What is required: Examine each line of the data. Copy the line if it includes the word "Creations".

Collection entries:

= = = = = = =

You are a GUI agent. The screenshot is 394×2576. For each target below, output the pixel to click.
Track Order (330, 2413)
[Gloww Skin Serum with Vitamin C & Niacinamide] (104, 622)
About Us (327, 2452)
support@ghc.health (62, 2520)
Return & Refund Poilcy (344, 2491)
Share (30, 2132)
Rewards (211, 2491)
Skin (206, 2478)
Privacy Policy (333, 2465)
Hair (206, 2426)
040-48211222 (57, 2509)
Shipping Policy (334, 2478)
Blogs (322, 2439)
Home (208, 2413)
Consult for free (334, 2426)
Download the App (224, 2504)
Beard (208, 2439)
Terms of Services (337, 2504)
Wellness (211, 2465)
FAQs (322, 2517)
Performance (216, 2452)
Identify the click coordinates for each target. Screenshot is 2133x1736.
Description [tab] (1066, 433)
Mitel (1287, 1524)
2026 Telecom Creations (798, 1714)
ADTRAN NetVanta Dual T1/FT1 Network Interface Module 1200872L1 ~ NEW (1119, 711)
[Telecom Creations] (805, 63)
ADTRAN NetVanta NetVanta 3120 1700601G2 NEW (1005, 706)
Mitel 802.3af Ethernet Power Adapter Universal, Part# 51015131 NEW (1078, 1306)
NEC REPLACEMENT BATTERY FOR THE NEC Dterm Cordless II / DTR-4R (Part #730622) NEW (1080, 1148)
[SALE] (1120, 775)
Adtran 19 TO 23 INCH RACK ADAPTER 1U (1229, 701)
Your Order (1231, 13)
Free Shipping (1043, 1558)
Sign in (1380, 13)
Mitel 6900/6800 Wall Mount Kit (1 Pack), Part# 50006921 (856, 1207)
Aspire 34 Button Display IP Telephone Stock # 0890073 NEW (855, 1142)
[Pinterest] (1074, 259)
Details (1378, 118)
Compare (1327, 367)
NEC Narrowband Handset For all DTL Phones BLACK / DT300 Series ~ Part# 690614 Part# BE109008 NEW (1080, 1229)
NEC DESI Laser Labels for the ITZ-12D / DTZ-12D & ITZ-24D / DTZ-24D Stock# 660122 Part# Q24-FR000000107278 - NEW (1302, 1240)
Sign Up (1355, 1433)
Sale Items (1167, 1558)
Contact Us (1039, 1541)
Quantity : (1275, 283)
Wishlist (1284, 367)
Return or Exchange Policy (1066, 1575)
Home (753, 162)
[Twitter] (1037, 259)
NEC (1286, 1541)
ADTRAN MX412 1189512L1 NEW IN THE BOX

= = = = = = =

Response to this exercise:
2026 Telecom Creations (798, 1714)
[Telecom Creations] (805, 63)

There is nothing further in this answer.